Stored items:
▬▬▬▬▬▬▬▬▬▬
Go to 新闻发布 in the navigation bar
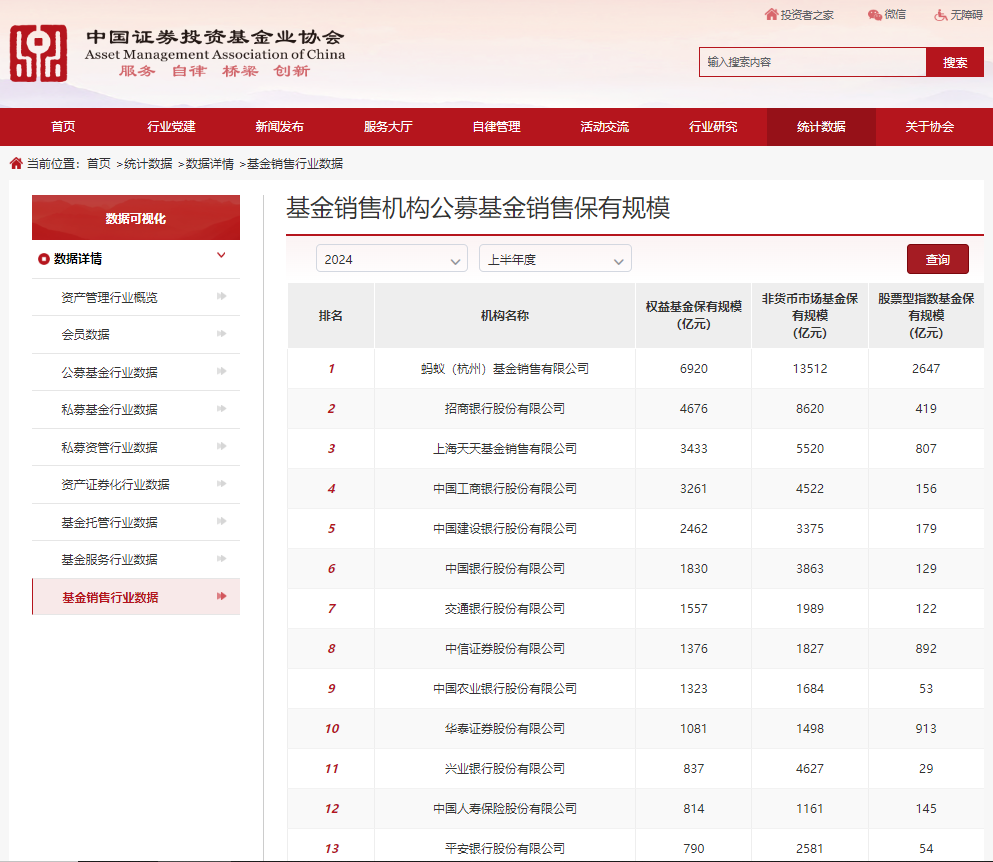Image resolution: width=993 pixels, height=862 pixels. click(x=279, y=127)
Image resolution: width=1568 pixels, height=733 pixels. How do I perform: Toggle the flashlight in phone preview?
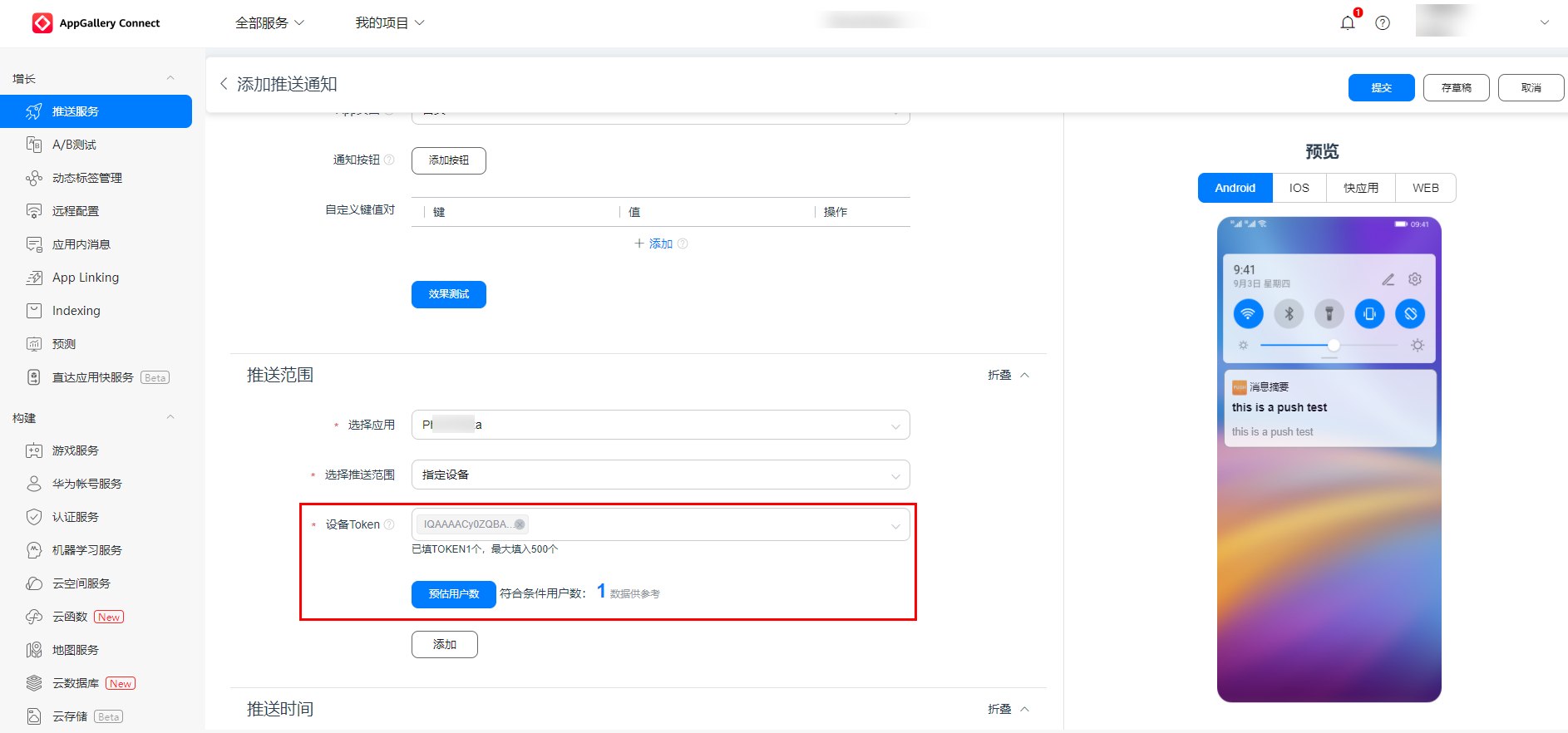pyautogui.click(x=1329, y=313)
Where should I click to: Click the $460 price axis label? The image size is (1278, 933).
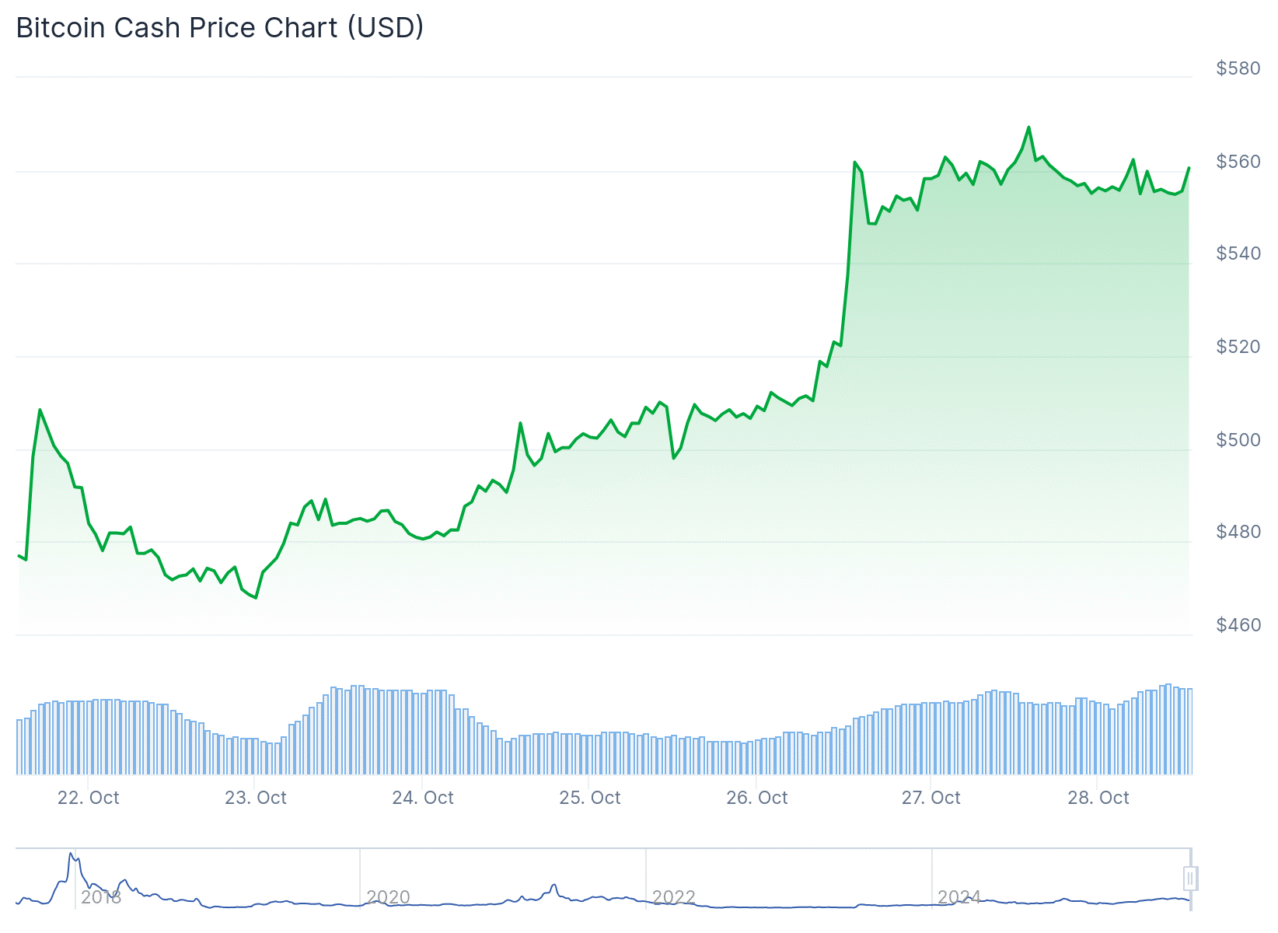(x=1238, y=625)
▬▬▬▬▬▬▬▬▬▬
◆ What is needed
Repeat the records in full, exactly as they appear, without the pictures.

◆ Result
Go to 新闻发布 in the navigation bar
Image resolution: width=993 pixels, height=862 pixels. click(x=279, y=127)
Image resolution: width=1568 pixels, height=733 pixels. How do I perform: Toggle the flashlight in phone preview?
pyautogui.click(x=1329, y=313)
Where should I click to: Click the $460 price axis label? The image size is (1278, 933).
(x=1238, y=625)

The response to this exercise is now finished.